* [Given entries]:
______

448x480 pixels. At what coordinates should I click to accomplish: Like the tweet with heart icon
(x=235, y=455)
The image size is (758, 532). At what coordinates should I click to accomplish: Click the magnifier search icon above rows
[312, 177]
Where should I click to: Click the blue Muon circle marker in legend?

______

* [What to work on]: May I have all of the records repeated exactly?

* [Response to this task]:
448x480 pixels. At what coordinates should I click to accomplish: Like the tweet with heart icon
(x=235, y=455)
The image size is (758, 532). At what coordinates should I click to accomplish: Click the magnifier search icon above rows
[312, 177]
Where should I click to: Click the blue Muon circle marker in legend?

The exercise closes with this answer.